What the exercise asks: A single number is needed: how many lines of the data hold the word "computer".

Information provided:
▶

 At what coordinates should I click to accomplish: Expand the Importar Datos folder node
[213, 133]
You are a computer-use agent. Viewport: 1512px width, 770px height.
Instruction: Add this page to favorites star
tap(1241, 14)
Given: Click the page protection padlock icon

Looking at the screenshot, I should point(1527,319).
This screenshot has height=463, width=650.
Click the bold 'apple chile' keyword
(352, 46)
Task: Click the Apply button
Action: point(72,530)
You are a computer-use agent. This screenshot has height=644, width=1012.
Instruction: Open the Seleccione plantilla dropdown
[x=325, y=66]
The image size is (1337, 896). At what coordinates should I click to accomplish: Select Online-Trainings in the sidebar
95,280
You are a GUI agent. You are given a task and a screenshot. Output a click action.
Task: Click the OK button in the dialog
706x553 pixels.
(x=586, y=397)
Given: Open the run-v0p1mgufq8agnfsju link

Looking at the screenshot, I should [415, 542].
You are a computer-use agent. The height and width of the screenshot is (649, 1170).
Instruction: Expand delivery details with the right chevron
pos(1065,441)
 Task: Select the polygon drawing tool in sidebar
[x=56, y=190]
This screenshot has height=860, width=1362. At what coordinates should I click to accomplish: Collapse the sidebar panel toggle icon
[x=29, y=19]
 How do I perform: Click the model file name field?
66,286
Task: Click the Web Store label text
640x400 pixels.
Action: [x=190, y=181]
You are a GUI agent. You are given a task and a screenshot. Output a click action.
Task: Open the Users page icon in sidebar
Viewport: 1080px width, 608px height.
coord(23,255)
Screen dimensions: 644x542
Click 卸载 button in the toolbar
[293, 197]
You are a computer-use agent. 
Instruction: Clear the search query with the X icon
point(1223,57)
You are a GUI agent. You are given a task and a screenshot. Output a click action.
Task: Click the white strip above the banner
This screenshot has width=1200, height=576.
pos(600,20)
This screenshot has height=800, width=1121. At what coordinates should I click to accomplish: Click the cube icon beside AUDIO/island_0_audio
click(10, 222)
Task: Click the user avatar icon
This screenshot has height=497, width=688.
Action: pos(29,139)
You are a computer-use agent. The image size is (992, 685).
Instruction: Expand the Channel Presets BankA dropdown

◀

Output of the exercise: 5